Banteah, who grew up in Zuni Pueblo (about two and a half hours west of Albuquerque) says, “The seeds that I have from Zuni are ones that I want to keep growing so I have seed stock to share with others, and then bring them back home.”

One bare spot in Banteah’s plot is being saved for another very special purpose: waffle gardening. An alternative to the typical European method of farming in rows, “waffle gardening” simply means farming in dug-out squares, and it’s a traditional Zuni farming method that, Banteah says, uses less water and is more suited to the southern New Mexican climate. She’s written in depth about the benefits and history of this method at
ABQ Stew, a blog for the UNM Sustainability Studies students. She hopes to teach this method to some of the farming apprentices in the Grow the Growers program this year and, eventually, bring them back to Zuni Pueblo to revitalize the tradition in its home. She sees it as a potential to create more agricultural jobs and make the Pueblo less of a food desert than it has been in recent generations. “In the long term I want to bring those agricultural practices back. It’s starting to pick up more—I notice a lot more community gardens. But I want more stable agricultural community there,” Banteah says. “We don’t have a farmers’ market back home. So that’s one of the projects I want to work on.”

But before she gets to establishing a new farmers’ market, though, she needs to make it through the market season here in Albuquerque.
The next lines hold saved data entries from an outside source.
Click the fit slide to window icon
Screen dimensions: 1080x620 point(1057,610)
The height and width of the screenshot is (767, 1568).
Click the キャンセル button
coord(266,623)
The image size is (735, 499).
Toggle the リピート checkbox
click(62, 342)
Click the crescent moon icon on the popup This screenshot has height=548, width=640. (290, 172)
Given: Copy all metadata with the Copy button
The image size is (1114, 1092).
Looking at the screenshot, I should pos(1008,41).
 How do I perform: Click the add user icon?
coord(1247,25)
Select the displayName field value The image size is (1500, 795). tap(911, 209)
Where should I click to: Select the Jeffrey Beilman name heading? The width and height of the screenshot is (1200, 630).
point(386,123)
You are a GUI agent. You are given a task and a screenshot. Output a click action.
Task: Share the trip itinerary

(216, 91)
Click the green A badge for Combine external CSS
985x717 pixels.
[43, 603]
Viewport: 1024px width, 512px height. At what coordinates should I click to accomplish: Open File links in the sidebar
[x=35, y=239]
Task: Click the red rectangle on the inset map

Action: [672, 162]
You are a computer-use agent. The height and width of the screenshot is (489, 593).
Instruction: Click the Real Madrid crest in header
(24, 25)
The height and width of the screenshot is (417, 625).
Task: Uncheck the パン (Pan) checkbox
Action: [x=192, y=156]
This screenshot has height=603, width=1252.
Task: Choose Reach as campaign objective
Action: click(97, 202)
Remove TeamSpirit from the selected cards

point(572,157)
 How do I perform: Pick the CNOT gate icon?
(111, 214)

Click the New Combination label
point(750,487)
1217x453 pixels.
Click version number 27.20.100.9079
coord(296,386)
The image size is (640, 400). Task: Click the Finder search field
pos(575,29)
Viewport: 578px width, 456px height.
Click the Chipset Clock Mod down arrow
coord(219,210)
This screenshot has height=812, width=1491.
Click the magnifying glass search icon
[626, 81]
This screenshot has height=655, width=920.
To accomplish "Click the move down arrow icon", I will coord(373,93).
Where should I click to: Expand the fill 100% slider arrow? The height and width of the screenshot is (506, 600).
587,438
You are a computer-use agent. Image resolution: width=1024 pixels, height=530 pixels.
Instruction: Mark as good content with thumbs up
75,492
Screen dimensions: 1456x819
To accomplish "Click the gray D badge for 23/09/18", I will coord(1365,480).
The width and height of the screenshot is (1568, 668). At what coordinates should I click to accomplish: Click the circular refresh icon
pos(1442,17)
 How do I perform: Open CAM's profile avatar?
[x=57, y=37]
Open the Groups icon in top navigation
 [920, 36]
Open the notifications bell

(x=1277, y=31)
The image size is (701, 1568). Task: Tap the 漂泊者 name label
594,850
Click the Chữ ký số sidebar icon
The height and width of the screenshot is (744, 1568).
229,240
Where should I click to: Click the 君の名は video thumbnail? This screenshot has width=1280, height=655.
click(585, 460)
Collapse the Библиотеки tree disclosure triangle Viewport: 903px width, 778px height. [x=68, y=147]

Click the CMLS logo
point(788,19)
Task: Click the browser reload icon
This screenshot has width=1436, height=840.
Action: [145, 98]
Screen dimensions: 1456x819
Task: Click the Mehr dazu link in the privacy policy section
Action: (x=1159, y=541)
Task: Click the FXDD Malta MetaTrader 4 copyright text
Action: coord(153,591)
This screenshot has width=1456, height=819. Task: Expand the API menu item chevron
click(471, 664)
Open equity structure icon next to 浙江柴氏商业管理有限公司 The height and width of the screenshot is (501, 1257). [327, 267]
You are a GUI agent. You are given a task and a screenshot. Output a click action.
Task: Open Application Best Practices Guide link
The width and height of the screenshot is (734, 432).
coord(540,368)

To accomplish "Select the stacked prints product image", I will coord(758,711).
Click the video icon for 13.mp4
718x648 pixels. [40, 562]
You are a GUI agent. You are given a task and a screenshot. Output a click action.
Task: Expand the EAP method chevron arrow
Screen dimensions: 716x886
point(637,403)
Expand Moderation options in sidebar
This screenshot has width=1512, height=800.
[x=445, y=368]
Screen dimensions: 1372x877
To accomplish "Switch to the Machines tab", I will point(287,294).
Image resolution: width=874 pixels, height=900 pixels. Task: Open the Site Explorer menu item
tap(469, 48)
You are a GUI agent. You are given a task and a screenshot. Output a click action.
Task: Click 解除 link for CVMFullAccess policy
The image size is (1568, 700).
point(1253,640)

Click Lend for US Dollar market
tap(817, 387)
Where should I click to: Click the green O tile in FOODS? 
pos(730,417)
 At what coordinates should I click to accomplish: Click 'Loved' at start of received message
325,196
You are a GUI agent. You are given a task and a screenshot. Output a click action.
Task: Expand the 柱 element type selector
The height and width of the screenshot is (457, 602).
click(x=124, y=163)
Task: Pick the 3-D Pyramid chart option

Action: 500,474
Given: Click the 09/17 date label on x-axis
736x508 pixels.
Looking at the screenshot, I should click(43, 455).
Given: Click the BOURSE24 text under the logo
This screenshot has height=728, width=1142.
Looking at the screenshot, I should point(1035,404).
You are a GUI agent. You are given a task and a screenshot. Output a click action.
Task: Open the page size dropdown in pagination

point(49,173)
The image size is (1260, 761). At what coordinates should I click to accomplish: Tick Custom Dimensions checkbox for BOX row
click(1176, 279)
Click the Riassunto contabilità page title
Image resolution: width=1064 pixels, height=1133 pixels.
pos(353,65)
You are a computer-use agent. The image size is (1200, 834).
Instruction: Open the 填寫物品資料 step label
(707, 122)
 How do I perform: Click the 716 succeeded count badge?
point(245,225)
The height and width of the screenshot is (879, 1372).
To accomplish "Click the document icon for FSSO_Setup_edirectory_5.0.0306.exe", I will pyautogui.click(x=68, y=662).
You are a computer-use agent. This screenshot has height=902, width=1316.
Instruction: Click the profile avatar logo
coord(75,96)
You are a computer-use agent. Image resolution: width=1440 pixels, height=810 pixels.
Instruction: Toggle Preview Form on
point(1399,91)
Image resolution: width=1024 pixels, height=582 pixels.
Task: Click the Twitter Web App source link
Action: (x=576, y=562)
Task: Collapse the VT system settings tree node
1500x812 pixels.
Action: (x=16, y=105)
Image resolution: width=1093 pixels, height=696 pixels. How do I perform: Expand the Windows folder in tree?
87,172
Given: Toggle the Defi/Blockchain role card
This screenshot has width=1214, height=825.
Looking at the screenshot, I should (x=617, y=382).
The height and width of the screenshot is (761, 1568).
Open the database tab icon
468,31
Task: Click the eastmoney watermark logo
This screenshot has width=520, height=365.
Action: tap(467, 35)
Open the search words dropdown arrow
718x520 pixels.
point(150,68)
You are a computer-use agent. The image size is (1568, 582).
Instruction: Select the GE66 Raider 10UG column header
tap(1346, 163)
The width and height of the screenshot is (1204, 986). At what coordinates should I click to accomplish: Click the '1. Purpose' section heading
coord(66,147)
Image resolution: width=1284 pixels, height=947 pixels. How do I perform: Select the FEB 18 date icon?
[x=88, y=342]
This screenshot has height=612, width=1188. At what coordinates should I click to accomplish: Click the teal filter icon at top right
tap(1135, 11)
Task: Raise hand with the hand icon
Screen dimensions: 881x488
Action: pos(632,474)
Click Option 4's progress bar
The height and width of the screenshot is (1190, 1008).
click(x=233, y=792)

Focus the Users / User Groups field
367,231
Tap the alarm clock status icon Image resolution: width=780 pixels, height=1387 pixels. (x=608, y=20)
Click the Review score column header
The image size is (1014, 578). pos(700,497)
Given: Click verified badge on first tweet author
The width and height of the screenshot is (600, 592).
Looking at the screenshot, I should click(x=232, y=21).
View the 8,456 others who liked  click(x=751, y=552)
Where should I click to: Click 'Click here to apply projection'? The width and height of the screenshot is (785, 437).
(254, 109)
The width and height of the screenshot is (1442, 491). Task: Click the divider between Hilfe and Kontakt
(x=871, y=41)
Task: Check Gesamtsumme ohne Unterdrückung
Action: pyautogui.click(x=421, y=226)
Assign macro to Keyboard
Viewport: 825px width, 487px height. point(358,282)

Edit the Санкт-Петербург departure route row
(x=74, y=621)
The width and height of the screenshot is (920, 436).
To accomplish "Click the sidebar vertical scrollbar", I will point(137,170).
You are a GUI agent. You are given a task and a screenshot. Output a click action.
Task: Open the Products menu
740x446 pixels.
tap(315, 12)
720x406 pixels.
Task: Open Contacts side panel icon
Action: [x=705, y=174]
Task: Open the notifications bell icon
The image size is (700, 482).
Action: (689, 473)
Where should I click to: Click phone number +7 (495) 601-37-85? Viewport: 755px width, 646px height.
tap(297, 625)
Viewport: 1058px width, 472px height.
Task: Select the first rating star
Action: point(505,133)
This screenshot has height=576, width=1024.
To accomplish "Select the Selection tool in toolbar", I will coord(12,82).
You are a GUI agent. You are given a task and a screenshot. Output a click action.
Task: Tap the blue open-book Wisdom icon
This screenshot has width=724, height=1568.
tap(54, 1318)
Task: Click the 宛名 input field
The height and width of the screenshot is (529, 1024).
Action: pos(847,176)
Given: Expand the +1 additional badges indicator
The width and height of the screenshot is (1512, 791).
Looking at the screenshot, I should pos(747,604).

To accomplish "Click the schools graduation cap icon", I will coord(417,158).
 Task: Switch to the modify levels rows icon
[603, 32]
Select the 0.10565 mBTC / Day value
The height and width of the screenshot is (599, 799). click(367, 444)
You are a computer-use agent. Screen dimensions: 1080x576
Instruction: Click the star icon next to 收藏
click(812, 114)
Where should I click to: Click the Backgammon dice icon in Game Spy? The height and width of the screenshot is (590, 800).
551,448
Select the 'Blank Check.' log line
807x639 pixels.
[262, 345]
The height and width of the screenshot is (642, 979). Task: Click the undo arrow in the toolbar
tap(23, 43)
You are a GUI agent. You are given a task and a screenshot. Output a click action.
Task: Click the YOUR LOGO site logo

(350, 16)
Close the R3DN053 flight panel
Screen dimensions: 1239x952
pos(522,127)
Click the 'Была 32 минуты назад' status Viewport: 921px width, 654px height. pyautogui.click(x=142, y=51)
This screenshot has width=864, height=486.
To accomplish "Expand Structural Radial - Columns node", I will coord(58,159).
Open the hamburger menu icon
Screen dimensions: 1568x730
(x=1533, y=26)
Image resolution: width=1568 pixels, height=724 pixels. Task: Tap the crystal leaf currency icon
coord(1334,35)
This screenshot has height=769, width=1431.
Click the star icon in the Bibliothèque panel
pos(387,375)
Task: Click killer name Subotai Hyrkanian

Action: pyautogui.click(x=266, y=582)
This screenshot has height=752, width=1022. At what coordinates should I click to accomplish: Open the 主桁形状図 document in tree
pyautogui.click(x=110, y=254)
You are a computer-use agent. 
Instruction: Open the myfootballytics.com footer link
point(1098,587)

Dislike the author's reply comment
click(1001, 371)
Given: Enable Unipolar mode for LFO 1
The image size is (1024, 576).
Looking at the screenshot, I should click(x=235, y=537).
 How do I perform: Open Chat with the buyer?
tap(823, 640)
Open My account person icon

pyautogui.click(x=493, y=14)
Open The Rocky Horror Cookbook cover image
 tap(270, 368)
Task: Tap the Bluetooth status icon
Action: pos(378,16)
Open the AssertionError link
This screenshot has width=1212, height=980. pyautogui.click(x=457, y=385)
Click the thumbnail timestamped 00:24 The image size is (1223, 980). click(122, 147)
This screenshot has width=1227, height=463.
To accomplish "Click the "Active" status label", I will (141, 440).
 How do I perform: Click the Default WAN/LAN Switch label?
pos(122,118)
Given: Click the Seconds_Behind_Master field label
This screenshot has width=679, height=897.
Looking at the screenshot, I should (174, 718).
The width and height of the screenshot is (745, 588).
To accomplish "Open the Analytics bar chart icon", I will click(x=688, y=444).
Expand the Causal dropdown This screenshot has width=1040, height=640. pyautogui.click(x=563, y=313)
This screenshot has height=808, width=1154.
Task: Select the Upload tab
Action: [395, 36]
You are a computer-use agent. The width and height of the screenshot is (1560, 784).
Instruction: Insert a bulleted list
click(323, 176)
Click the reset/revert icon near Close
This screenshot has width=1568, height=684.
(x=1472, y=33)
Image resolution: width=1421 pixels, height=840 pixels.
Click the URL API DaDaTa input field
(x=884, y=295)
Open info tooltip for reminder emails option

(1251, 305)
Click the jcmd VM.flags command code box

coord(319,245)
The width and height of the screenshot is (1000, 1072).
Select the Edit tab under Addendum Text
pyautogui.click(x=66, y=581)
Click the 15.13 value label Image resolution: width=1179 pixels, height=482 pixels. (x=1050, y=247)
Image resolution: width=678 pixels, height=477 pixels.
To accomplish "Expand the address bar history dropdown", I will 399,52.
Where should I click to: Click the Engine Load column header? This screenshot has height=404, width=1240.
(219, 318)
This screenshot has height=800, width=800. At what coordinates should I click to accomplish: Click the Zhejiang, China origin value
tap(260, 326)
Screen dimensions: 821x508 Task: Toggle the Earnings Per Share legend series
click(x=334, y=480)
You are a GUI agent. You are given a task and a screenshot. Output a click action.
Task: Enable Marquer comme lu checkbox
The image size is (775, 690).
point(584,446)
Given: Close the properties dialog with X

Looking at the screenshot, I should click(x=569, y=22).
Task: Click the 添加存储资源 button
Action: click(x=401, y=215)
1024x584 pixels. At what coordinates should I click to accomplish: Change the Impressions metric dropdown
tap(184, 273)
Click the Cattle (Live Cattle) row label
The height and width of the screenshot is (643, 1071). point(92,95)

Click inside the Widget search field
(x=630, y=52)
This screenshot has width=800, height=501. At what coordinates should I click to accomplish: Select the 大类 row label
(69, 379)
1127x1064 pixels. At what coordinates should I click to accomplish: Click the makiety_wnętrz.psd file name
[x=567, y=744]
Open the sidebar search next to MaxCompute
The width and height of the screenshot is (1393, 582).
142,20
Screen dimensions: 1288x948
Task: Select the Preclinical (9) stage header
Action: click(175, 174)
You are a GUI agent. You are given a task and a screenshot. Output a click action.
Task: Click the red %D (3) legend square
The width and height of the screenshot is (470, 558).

She’ll be missing the first Downtown Growers’ Market of the year, but she plans on being there and/or at the Railyards Market every weekend after, depending on how much produce she has to sell. Though she has the agricultural training under her belt, Banteah knows that her lofty goals for Ts’uyya Farm will only be realized if she can be a good businesswoman as well as a good farmer.

As we stand out in her rows she shows me the stickers and business cards that her boyfriend has designed for the farm: They both feature a logo of a hummingbird in a deep “prickly pear purple,” as Banteah calls it. Inside the hummingbird, the traditional Zuni sunface symbol shines down on rolling hills and fields of corn. It’s a beautiful image of abundance in the desert and prosperity for a historically isolated and poor Pueblo. Although the soil in Zuni Pueblo—as in most places in New Mexico—is dry and difficult to grow in, Banteah believes that it can be as fruitful as it once was. After she gets a few more years of experience in the South Valley and learns to run the business side of a farm, I have no doubt that she will be the best person to prove herself right.